> Data extracted from a collection
+ + + + +

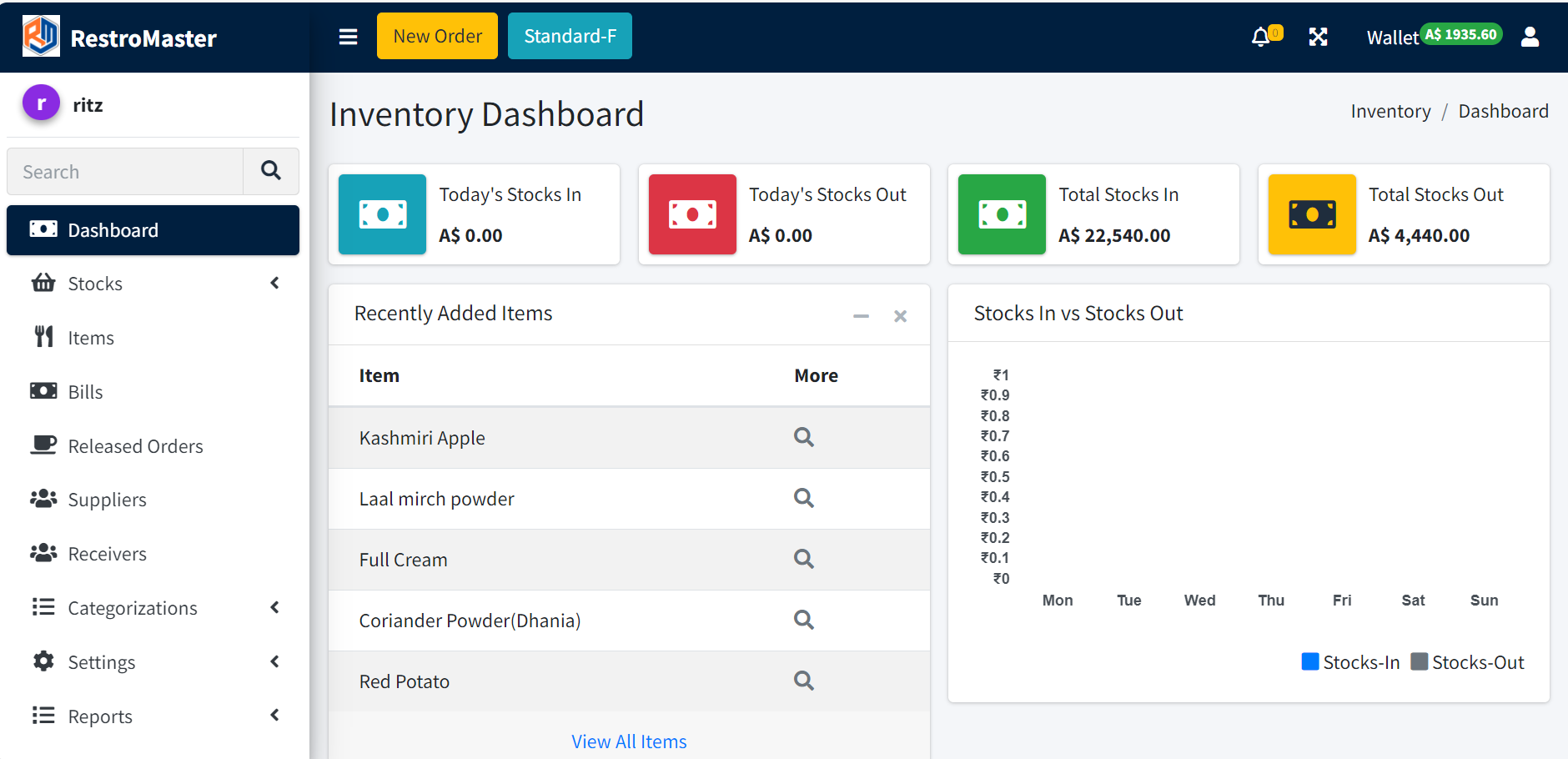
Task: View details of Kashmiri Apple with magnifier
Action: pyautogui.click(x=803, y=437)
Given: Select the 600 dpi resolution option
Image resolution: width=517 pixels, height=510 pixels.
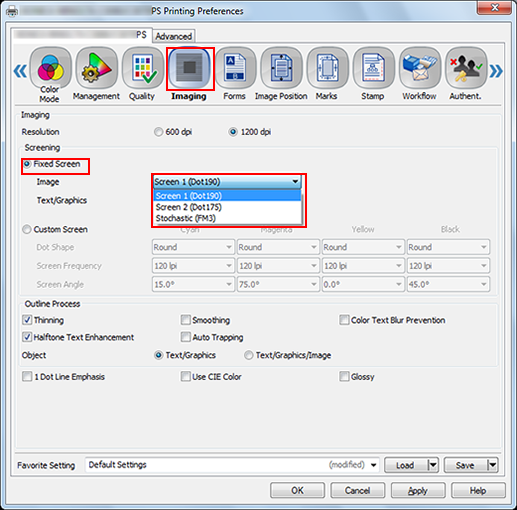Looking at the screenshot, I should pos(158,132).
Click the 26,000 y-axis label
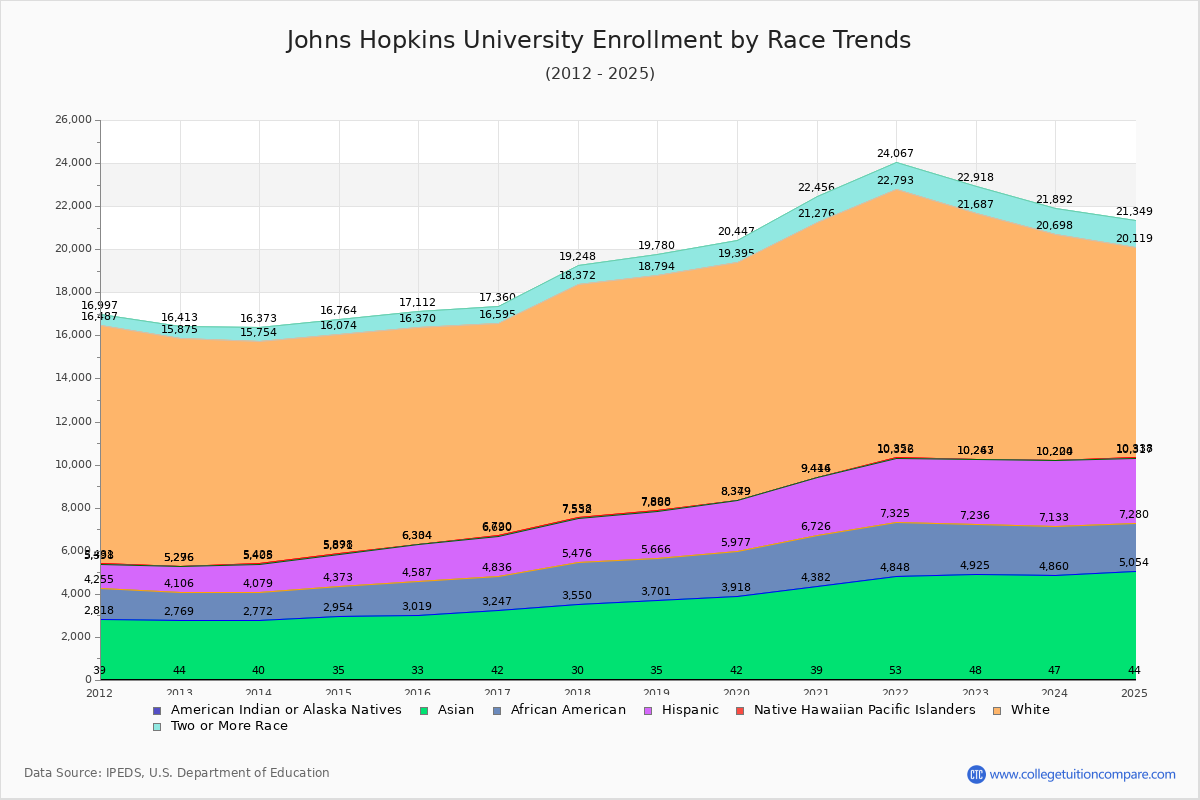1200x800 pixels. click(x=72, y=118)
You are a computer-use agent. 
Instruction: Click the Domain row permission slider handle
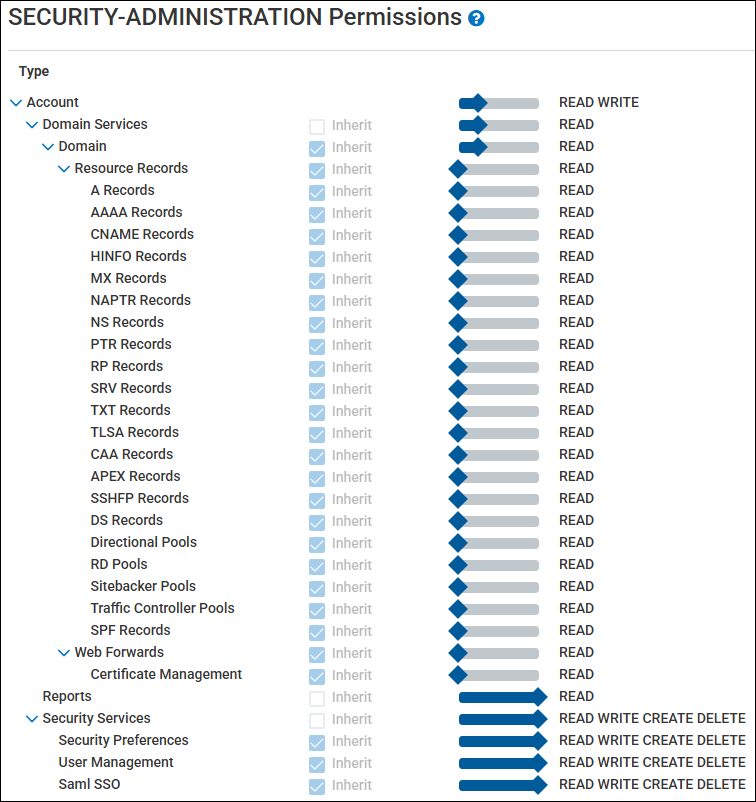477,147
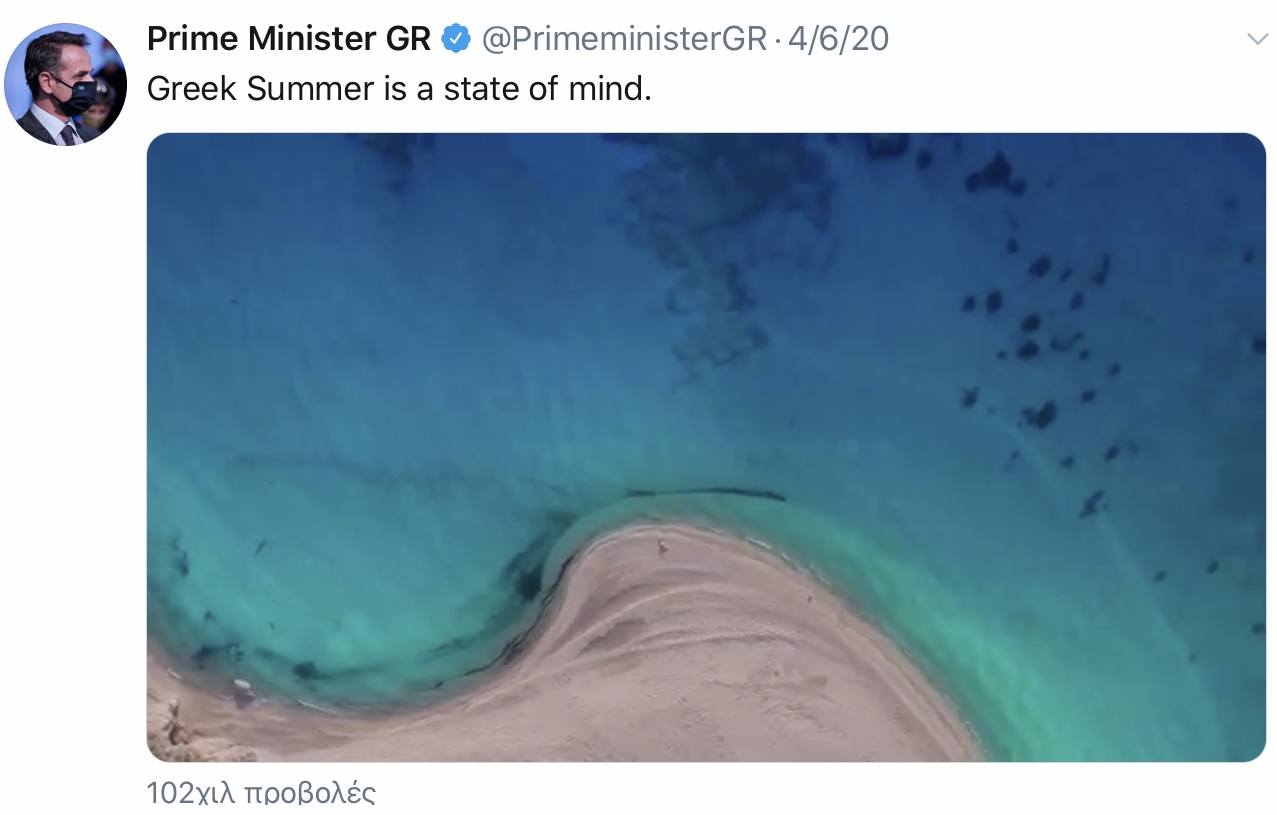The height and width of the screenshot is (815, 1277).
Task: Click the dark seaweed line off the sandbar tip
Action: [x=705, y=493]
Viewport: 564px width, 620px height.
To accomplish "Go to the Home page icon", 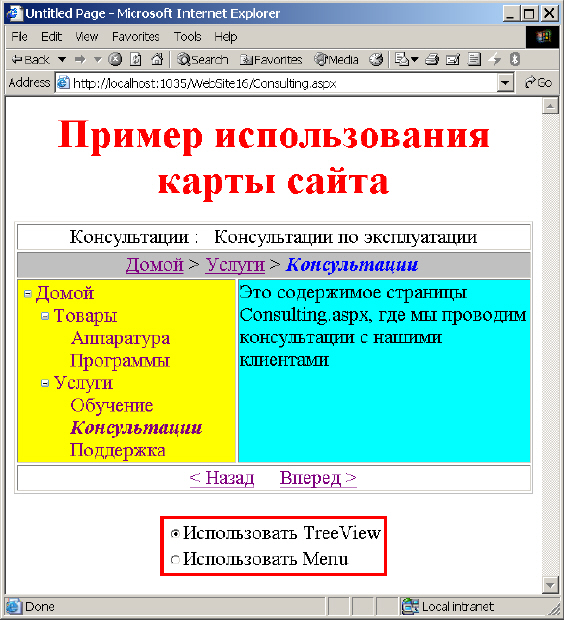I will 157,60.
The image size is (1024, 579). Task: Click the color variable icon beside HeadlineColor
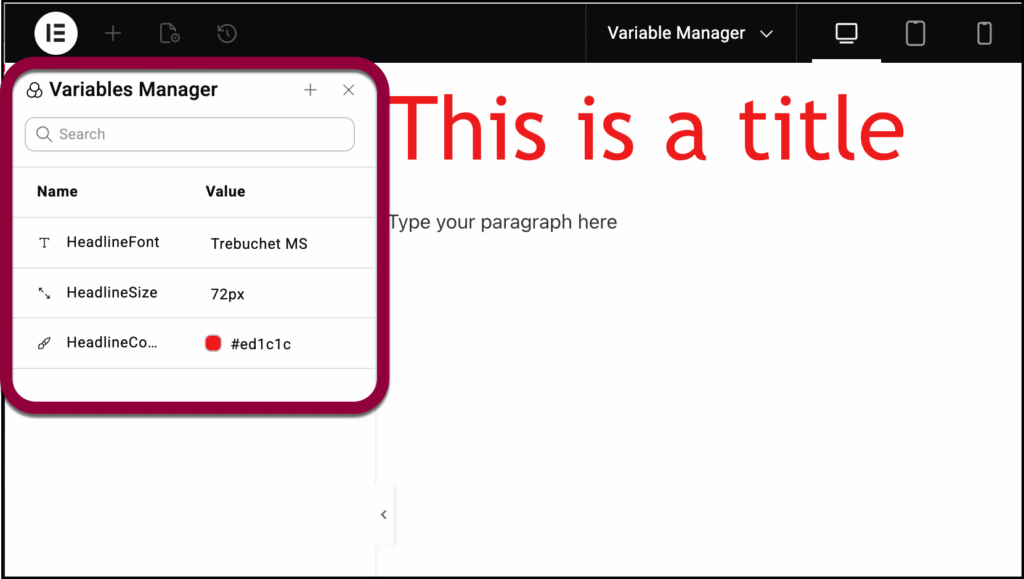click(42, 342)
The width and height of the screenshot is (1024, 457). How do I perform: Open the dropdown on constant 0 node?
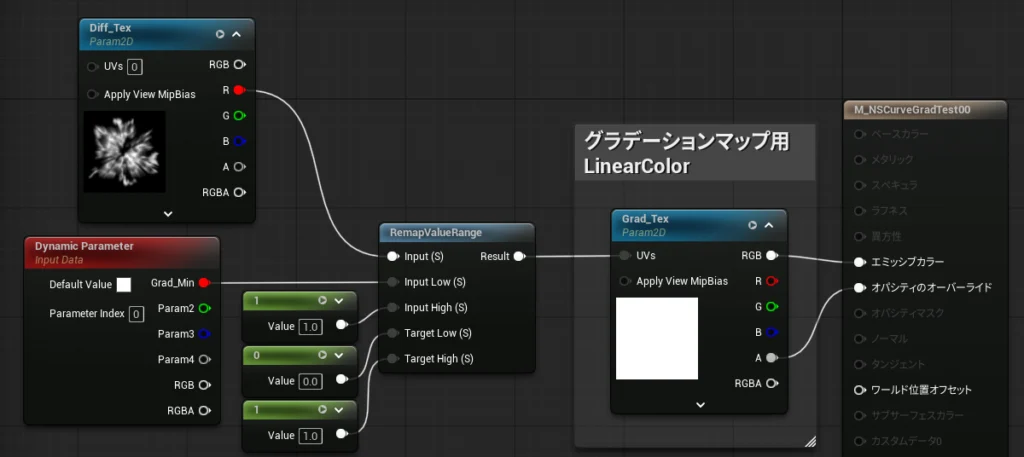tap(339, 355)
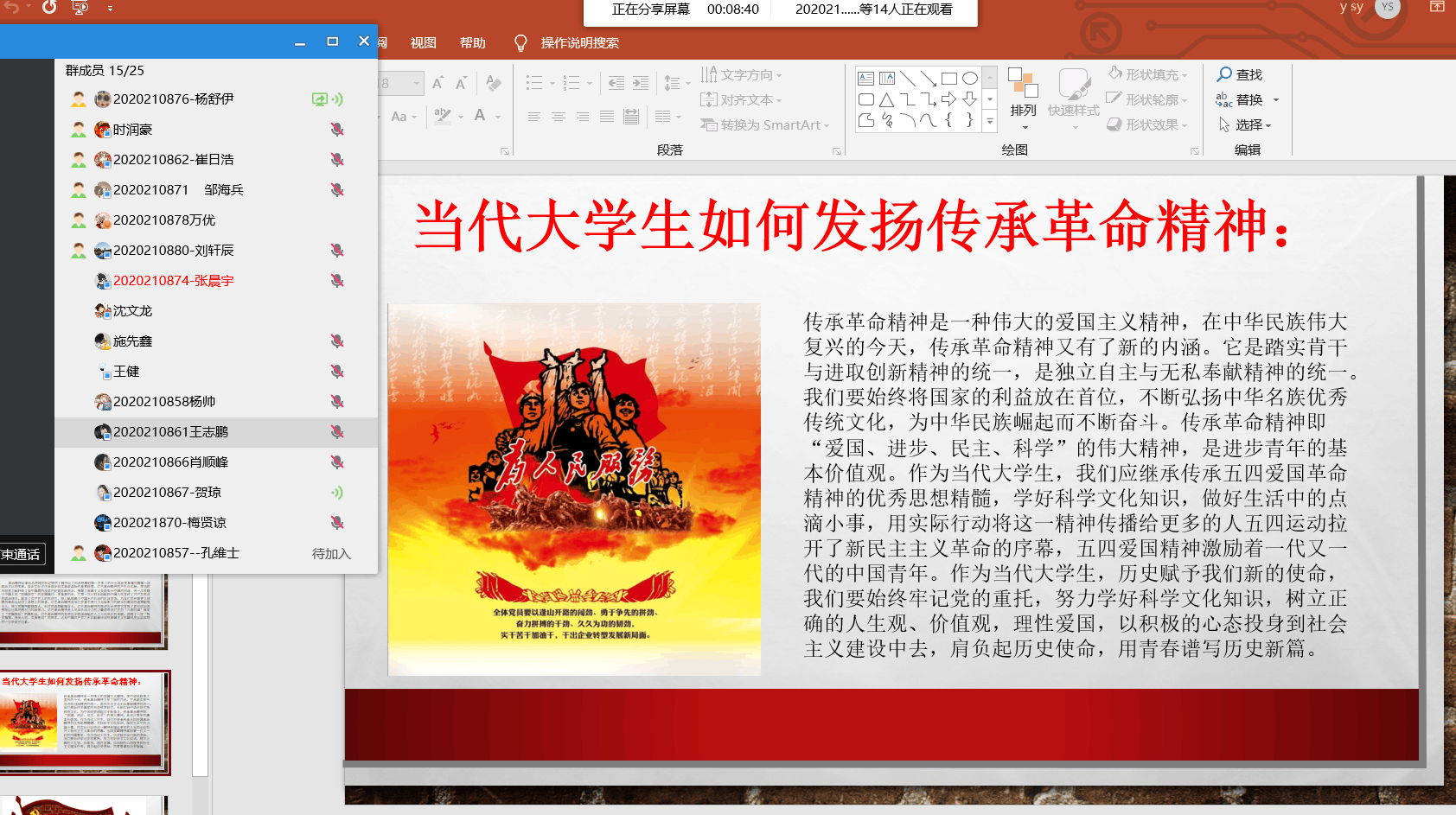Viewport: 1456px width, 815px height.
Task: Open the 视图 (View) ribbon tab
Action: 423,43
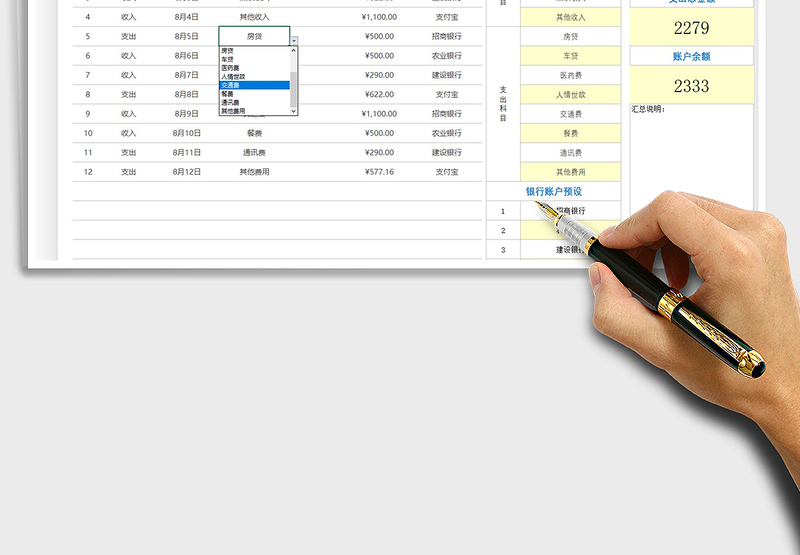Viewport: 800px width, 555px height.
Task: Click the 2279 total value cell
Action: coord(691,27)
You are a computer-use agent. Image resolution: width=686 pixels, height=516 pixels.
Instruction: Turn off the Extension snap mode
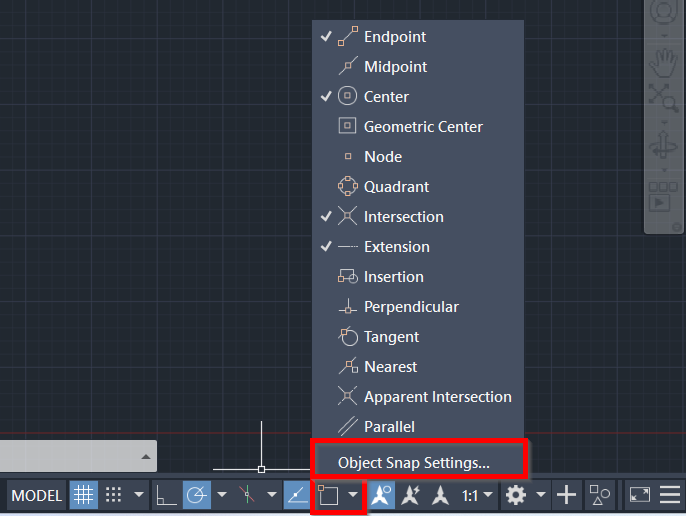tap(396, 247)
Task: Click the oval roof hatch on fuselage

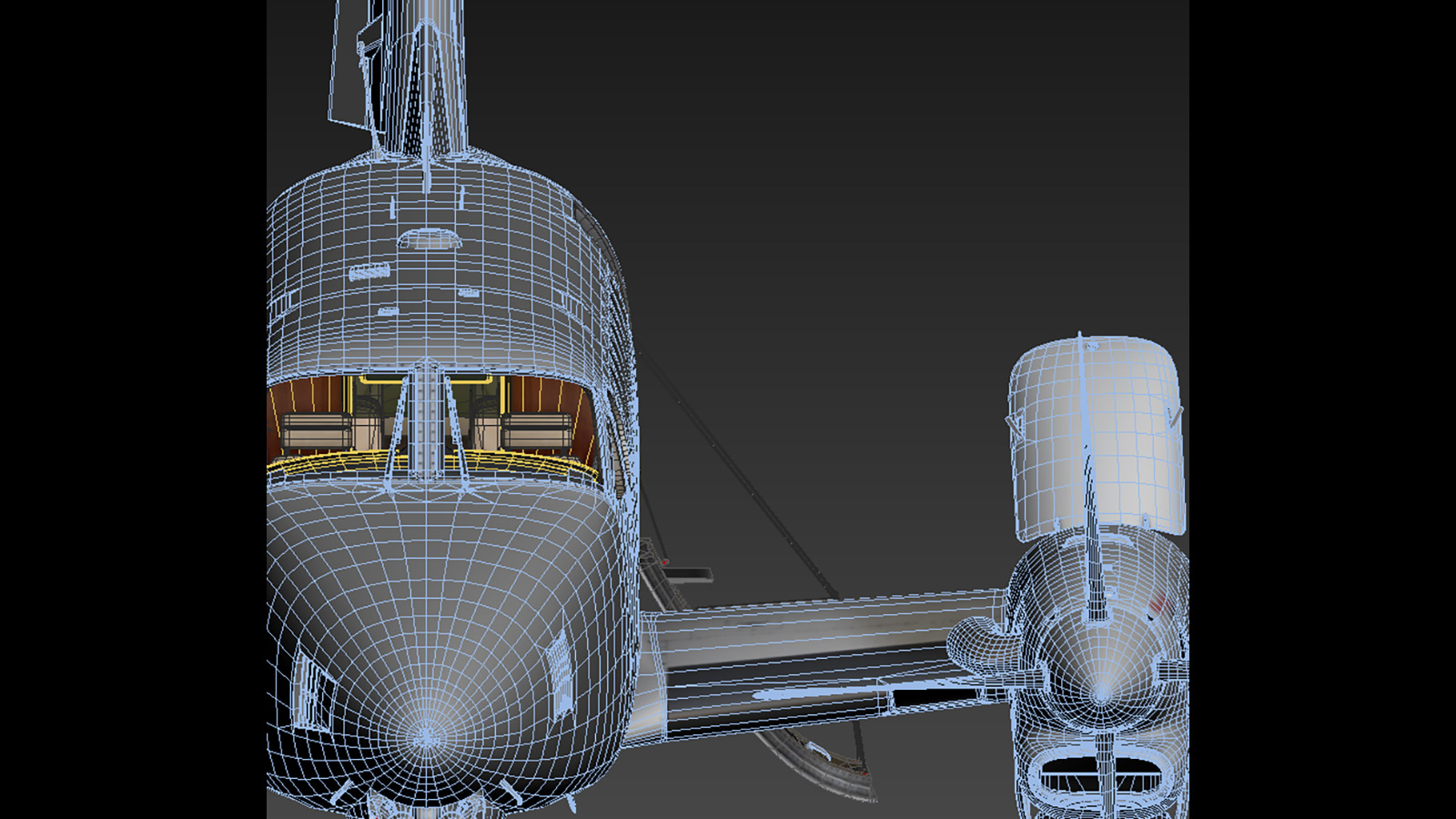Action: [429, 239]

+ + + + +

> Work to be completed
Once the line containing "The image size" is found, transcribe it and every line after it to the end of the records, exactly and with no pictures.

> Reply
The image size is (1024, 579). Task: Click the color variable icon beside HeadlineColor
click(42, 342)
The width and height of the screenshot is (1024, 457). How do I perform: Open the dropdown on constant 0 node?
tap(339, 355)
Viewport: 1456px width, 815px height.
Task: Open the 视图 (View) ribbon tab
Action: 423,43
Viewport: 800px width, 555px height.
Task: Click the 2279 total value cell
Action: coord(691,27)
You are a computer-use agent. Image resolution: width=686 pixels, height=516 pixels.
Instruction: Turn off the Extension snap mode
tap(396, 247)
Task: Click the oval roof hatch on fuselage

Action: [429, 239]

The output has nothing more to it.